===== Extrait du texte =====

Dans un petit bureau des Champs-Elysées, Jacques Doniol-Valcroze, Lo Duca et Léonide Keigel feuillètent les premiers exemplaires d'une nouvelle revue voulue par André Bazin : les Cahiers du cinéma. La couverture du premier numéro est déjà jaune, et sera longtemps un signe de ralliement des cinéphiles.
MAI 1959. Les Quatre Cents Coups triomphent au Festival de Cannes. Derrière François Truffaut, c'est toute une génération de critiques - de Claude Chabrol à Jean-Luc Godard, Jacques Rivette ou Eric Rohmer - qui passe avec armes (un don certain pour la polémique) et bagages (une passion et une vraie intelligence du cinéma) du côté de la mise en scène.
On connaît la suite.
ENTRE CES DEUX DATES. L'histoire des Cahiers du cinéma est celle d'une génération enthousiaste et injuste, brillante et provocatrice, conviviale et divisée, qui va donner naissance à la Nouvelle Vague. La figure centrale de ce noyau de moralistes du cinéma est incontestablement André Bazin qui, selon le mot de Truffaut, fut " un homme célèbre par sa bonté ".

=====

Problèmes à résoudre:
**a.** Répondez à ces questions sur l'extrait consacré aux Cahiers du cinéma :
(i) De quelle couleur est la couverture du premier numéro de la revue ?
(ii) Quel film triomphe au Festival de Cannes en mai 1959 ?
(iii) D'après le mot de Truffaut, par quoi André Bazin était-il célèbre ?
**b.** Recopiez fidèlement l'extrait consacré aux Cahiers du cinéma de "Dans un petit" à "connaît la suite.".
**c.** Prolongez l'extrait consacré aux Cahiers du cinéma en reprenant juste après sa dernière phrase.
Les enregistrements n'ont aucun rôle ici.

===== Données fournies =====

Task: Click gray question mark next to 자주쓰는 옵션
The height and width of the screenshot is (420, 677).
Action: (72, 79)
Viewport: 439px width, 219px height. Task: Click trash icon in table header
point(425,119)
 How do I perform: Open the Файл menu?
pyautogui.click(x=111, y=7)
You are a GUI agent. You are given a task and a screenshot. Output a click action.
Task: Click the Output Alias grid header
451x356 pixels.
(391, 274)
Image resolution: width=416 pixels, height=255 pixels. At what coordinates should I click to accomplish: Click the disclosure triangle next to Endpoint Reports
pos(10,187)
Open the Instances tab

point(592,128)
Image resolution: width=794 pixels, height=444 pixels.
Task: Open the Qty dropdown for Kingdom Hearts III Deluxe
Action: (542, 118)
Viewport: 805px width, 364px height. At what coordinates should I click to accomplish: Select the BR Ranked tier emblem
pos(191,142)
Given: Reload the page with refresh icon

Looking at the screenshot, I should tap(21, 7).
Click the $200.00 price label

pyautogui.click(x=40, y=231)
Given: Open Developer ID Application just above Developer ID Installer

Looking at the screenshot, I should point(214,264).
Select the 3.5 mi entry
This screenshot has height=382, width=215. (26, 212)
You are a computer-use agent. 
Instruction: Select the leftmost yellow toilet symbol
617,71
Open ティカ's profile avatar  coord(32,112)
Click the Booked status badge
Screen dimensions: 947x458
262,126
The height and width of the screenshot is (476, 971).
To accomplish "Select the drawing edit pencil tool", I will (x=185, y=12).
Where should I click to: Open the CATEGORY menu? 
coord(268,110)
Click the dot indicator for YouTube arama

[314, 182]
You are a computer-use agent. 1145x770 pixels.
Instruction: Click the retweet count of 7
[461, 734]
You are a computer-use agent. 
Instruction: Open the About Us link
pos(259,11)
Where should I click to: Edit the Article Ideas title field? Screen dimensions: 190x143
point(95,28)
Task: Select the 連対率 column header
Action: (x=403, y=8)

=====

Réponses par tâche:
**a.**
(i) Elle est jaune.
(ii) Les Quatre Cents Coups.
(iii) Par sa bonté.

**b.**
Dans un petit bureau des Champs-Elysées, Jacques Doniol-Valcroze, Lo Duca et Léonide Keigel feuillètent les premiers exemplaires d'une nouvelle revue voulue par André Bazin : les Cahiers du cinéma. La couverture du premier numéro est déjà jaune, et sera longtemps un signe de ralliement des cinéphiles.
MAI 1959. Les Quatre Cents Coups triomphent au Festival de Cannes. Derrière François Truffaut, c'est toute une génération de critiques - de Claude Chabrol à Jean-Luc Godard, Jacques Rivette ou Eric Rohmer - qui passe avec armes (un don certain pour la polémique) et bagages (une passion et une vraie intelligence du cinéma) du côté de la mise en scène.
On connaît la suite.

**c.**
Du côté de Renoir et Rossellini, défendant le cinéma hollywoodien pourfendant " une certaine tendance du cinéma français ", ces jeunes Turcs inventent, au fil des débats et des polémiques, cette " politique des Auteurs " qu'incarnent des réalisateurs alors méprisés ou incompris tels que Hitchcock, Hawks, Lang, Nicholas Ray ou Minnelli, et qui va révolutionner la critique de cinéma dans le monde.
Relisant les textes, traquant les personnages, profitant de sources d'archives inédites, Antoine de Baecque raconte les dix premières années d'une revue qui ne pouvait laisser quiconque indifférent. Il offre ainsi le premier récit du " cinéma vu de la critique ", d'une critique qui laisse aujourd'hui encore le lecteur haletant, ravi, parfois irrité, ou à bout de souffle.
Des années soixante aux années quatre-vingt, quatre générations de critiques se succèdent aux Cahiers du cinéma, parfois se combattent, au sein d'une revue qui voit changer, non seulement son contenu, ses rubriques, mais aussi sa maquette, son allure, ses couleurs.
Une identité faite de ruptures et d'éclats. Qui n'ont pourtant empêché en rien que le nom des Cahiers du Cinéma dresse, attire, polarise des exigences communes et que la pensée du cinéma se soit cristallisée là.
Le premier tome de cette histoire faisait le récit d'une fondation. Au cours des années cinquante, un groupe de jeunes critiques a vu et compris le cinéma classique, violemment combattu la qualité française et jeté les bases de sa pratique future : la Nouvelle Vague était née.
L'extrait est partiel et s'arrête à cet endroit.